Another problem might be the acceptance of soundwork in an everyday surrounding. The reaction towards “strange” acoustics is stronger than the reaction to visuals. Sound can trigger many emotional reactions. I remember a person in the city of Cork who complained that my work, based on solar energy, would disturb him at night because of the solar sound installation during the day. Some people are more sensitive to sound in general. But my work was silent without daylight and what he heard was just the “normal” sounds. For sure he had started to listen more than before.

La Serra 2019La Serra (photo: Anton Minayev)

TN: That’s a phenomenon in and of itself. Now, would you explain how intricate is it when composing work for an ensemble, or for dance (examples)?

CK: It is not more intricate than other works, but different. My last work is for percussion and electromagnetic sounds. I have worked closely with the Berlin based drummer Katharina Ernst for this piece which was premiered last Autumn. I wrote Undercurrents especially for her and her abilities. It is like creating site specific work: you have to understand the interpreter and his way of playing in order to write a piece for him/her. At least this is my way to compose for other musicians.

TN: I was so pleased with her Extrametric, it was pretty special. Before I say goodbye for now, can you tell me what you have currently in-progress?

CK: A series of new Electrical Walks in New York, Paris and Oslo. A large new installation for the Ultima Festival in Oslo this autumn. And the online-release of my electromagetic archive. For next year a site-specific solar installation in the superb park of the castle of Schwetzingen in southern Germany during a festival in May.

Screen Shot 2019-05-16 at 12.02.16 PM

* ELECTRICAL WALKS (2004 – )
Electromagnetic Investigations in the City

Since the end of the 1970s Christina Kubisch works with the system of electromagnetic induction, which she developed from the basic technique to an individual artistic tool. In 2003 she started her research on a new series of works in public space, which trace the electro-magnetic fields of urban environments in the form of city walks.The first Electrical Walk took place in Cologne in 2004.
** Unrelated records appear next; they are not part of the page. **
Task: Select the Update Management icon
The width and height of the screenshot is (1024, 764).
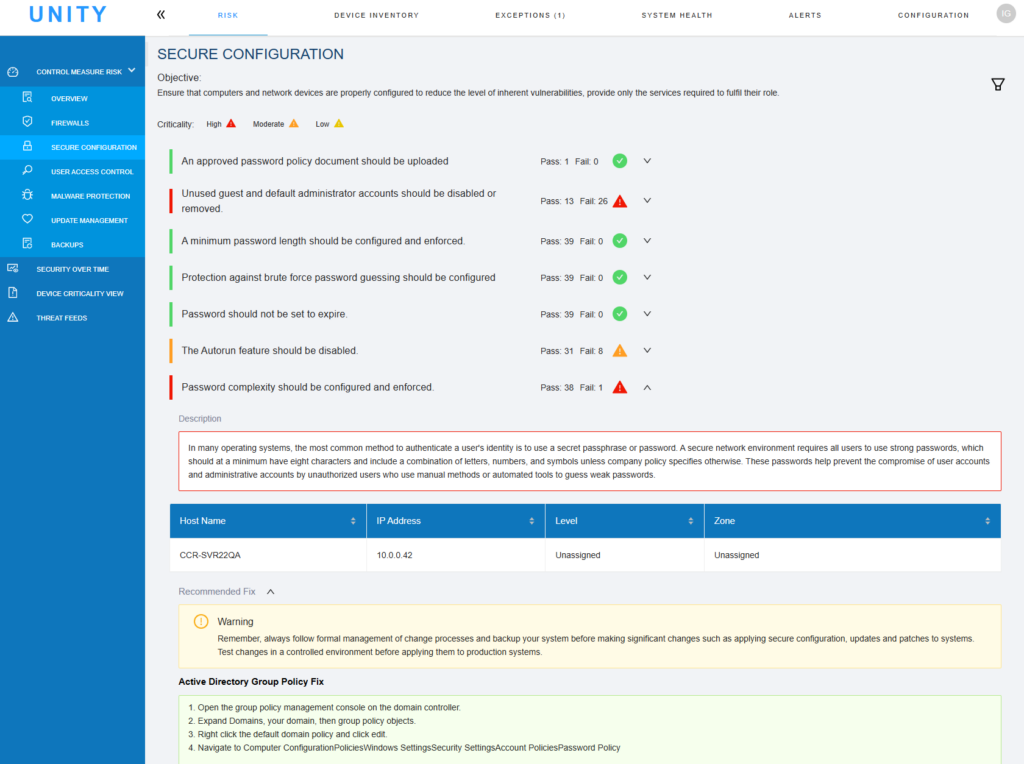Action: pyautogui.click(x=27, y=219)
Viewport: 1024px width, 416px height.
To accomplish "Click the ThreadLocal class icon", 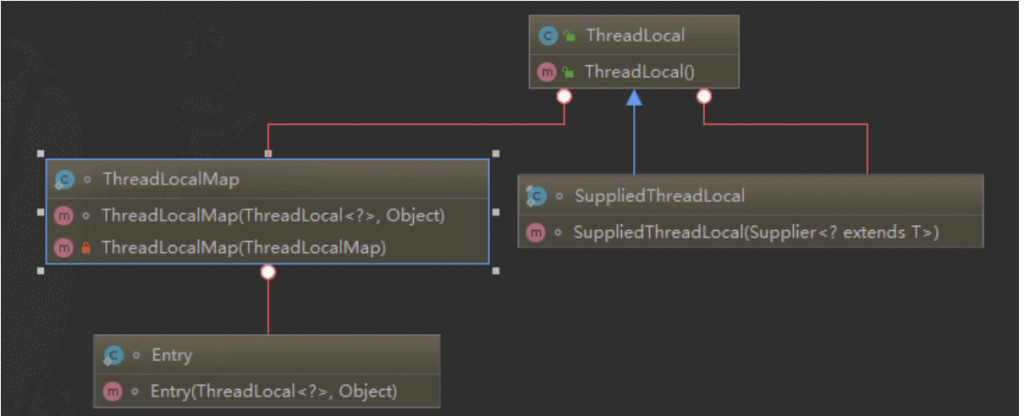I will [547, 36].
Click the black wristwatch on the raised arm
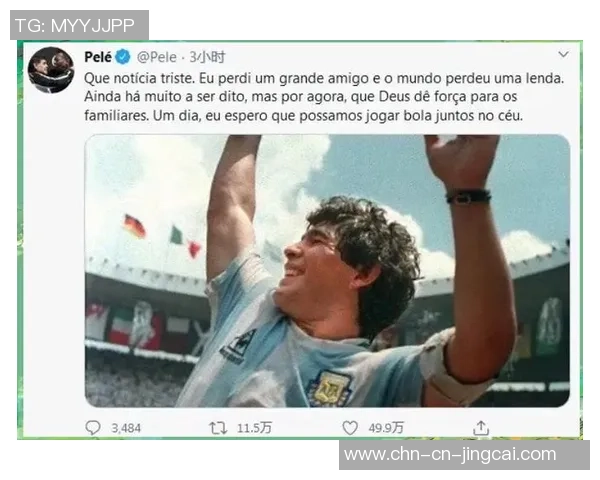 pyautogui.click(x=468, y=196)
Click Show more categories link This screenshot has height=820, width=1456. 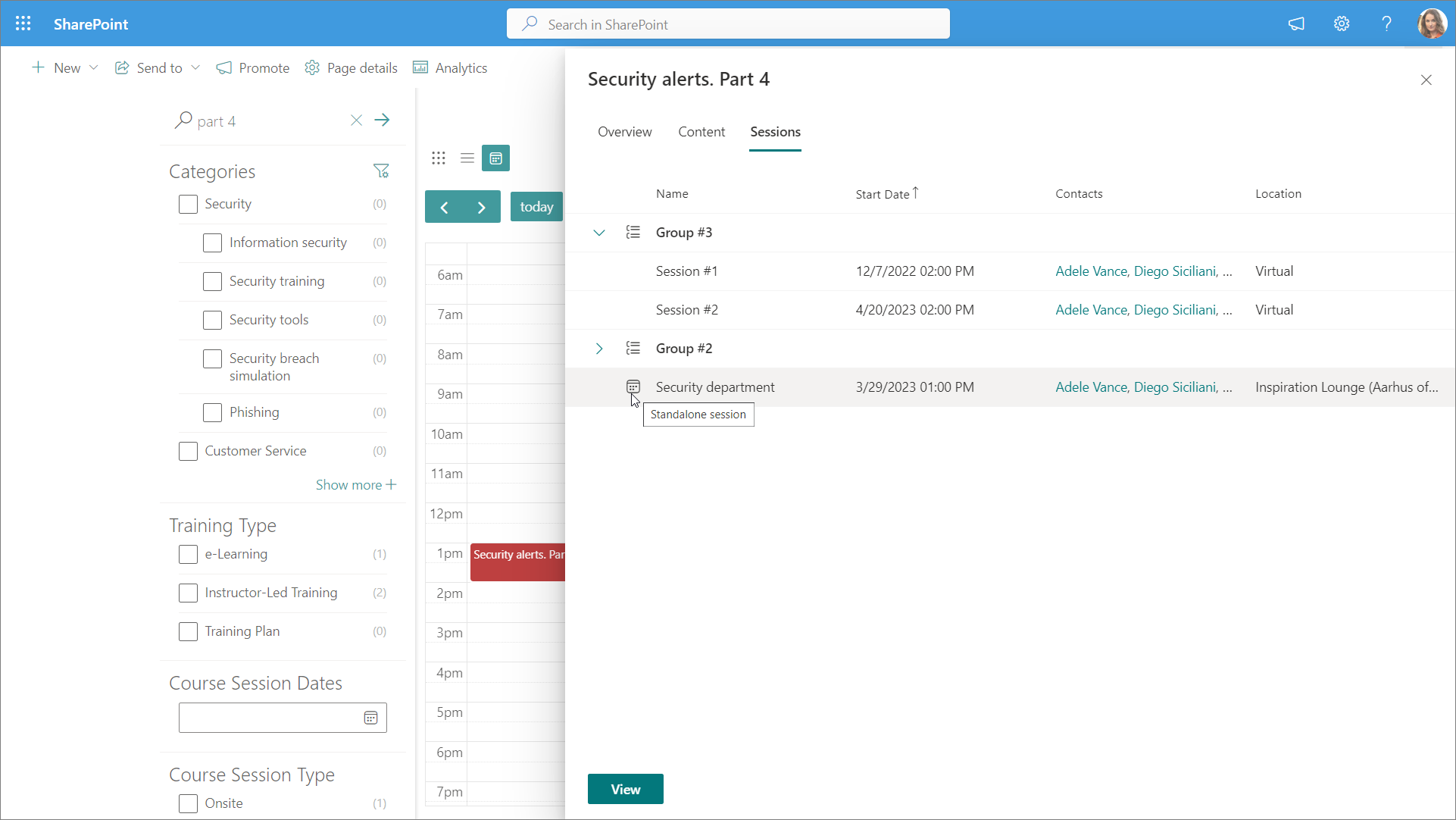pos(355,485)
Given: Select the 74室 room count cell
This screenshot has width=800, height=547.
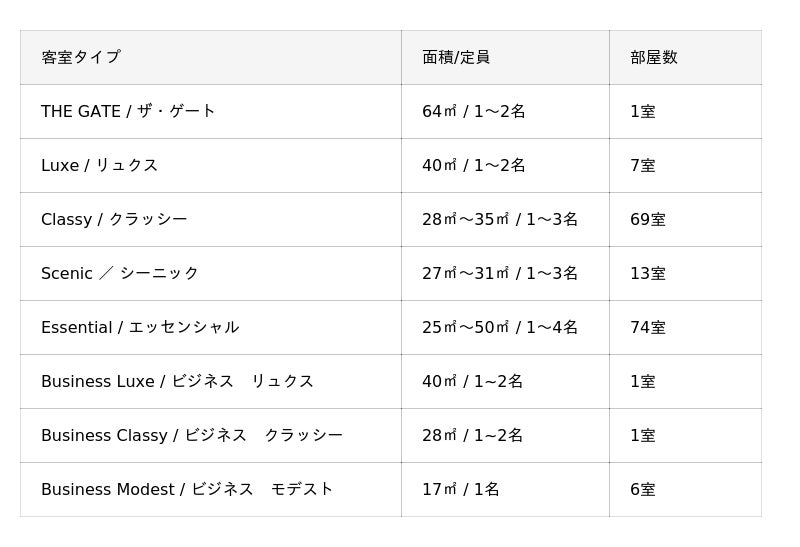Looking at the screenshot, I should [x=647, y=327].
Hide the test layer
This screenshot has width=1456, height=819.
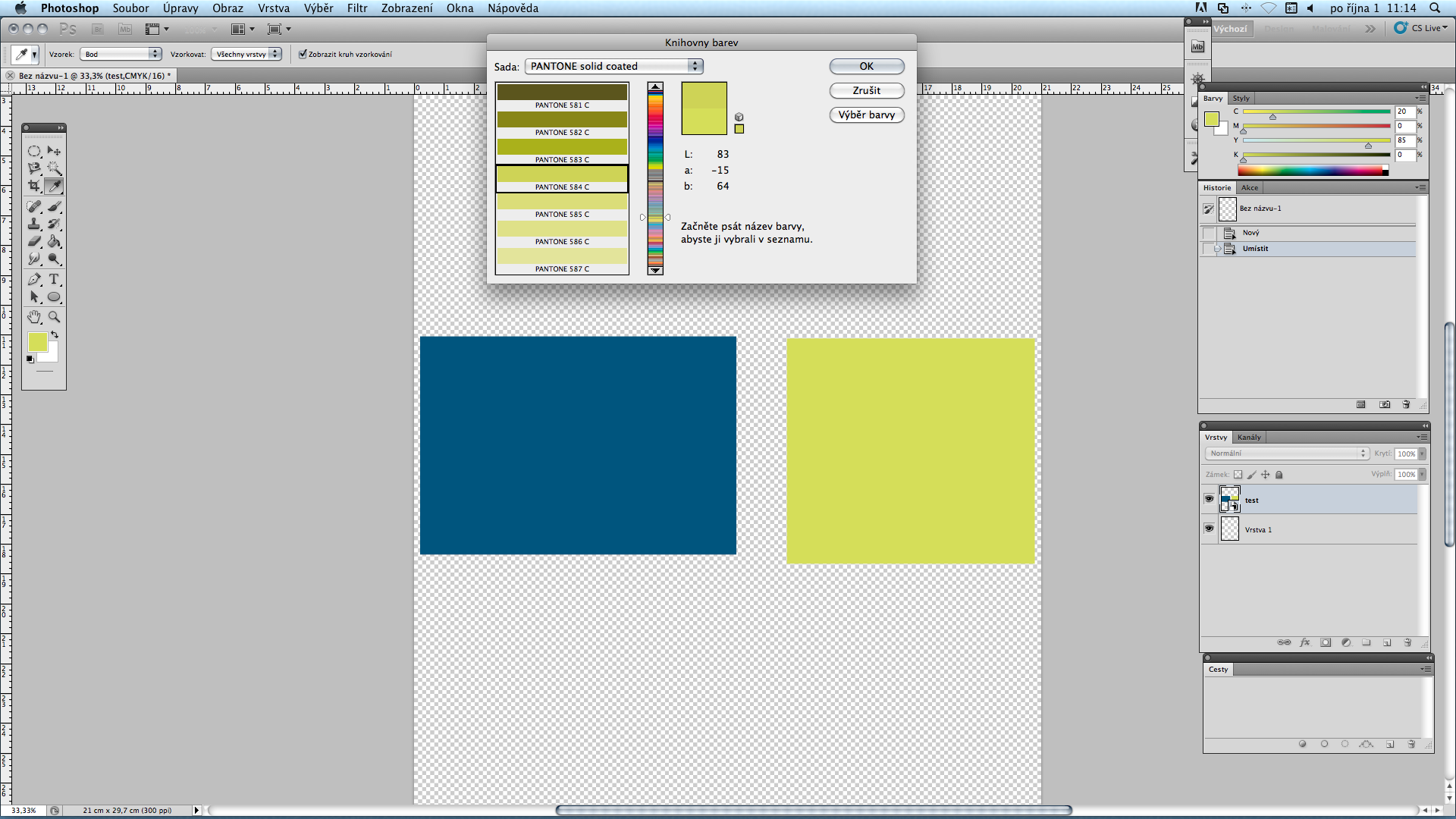click(x=1209, y=499)
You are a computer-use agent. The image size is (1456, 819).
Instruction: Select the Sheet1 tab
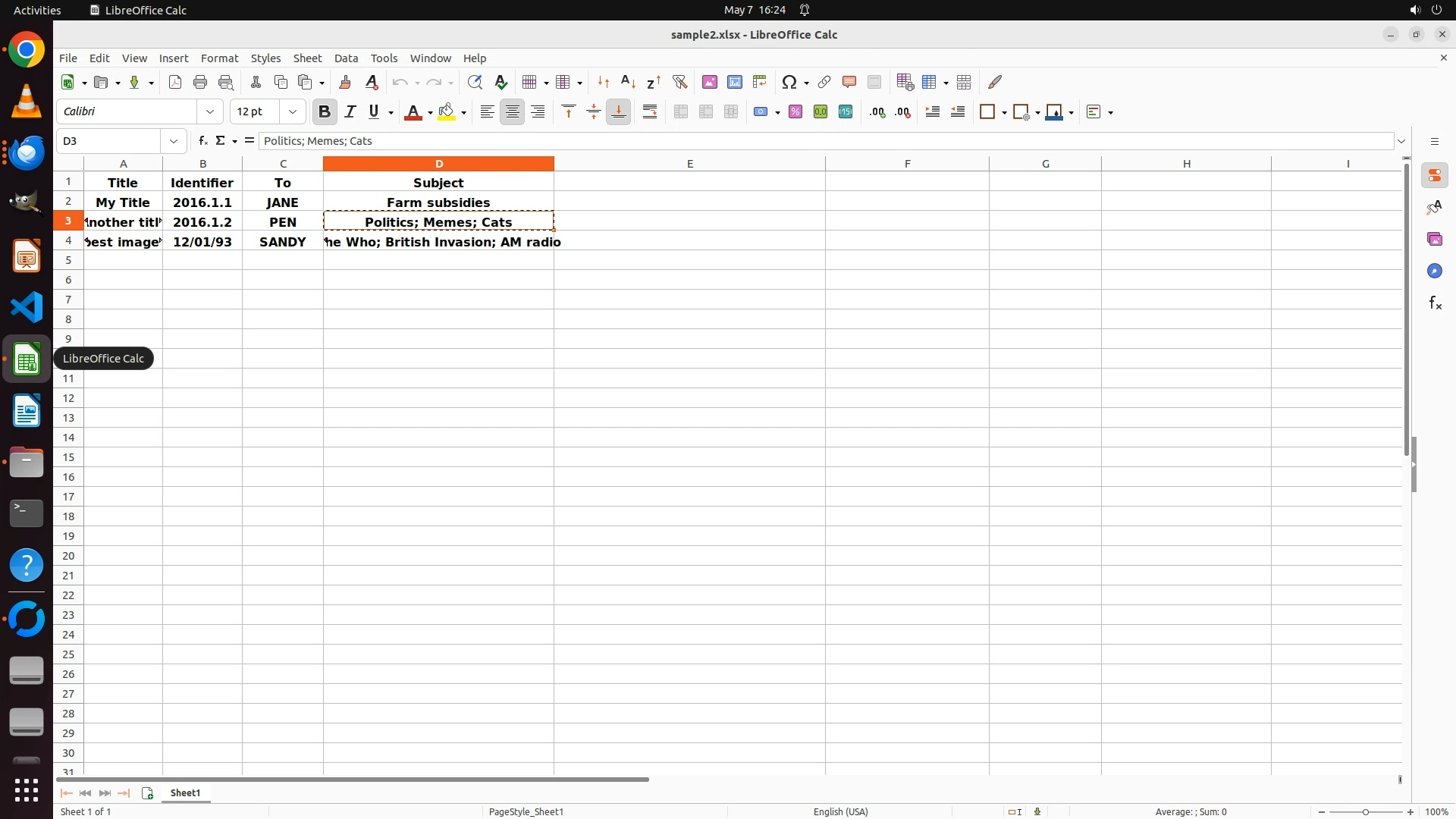pos(185,792)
Electrical Walks is a work in progress. It is a public walk with special, sensitive wireless headphones by which the acoustic qualities of above ground and underground electromagnetic fields become amplified and audible. 
The transmission of sound is made by built-in coils which respond to the electromagnetic waves in our environment. The palette of these noises, their timbre and volume vary from site to site and from country to country. They have one thing in common: they are ubiquitous, even where one would not expect them. Light systems, wireless communication systems, radar systems, anti-theft security devices, surveillance cameras, cell phones, computers, streetcar cables, antennae, navigation systems, automated teller machines, wireless internet, neon advertising, public transportation networks, etc. create electrical fields that are as if hidden under cloaks of invisibility, but of incredible presence.

The sounds are much more musical than one could expect. There are complex layers of high and low frequencies, loops of rhythmic sequences, groups of tiny signals, long drones and many things which change constantly and are hard to describe. Some sounds are sound much alike all over the world. Others are specific for a city or country and cannot be found anywhere else.

Electrical Walks is an an invitation to a special kind of investigation of city centres (or elsewhere). With the magnetic headphone and a map of the environs, upon which the possible routes and especially interesting electrical fields are marked, the visitor can set off on his own or in a group. The perception of everyday reality changes when one listens to the electromagnetic fields; what is accustomed appears in a different context. Nothing looks the way it sounds. And nothing sounds the way it looks.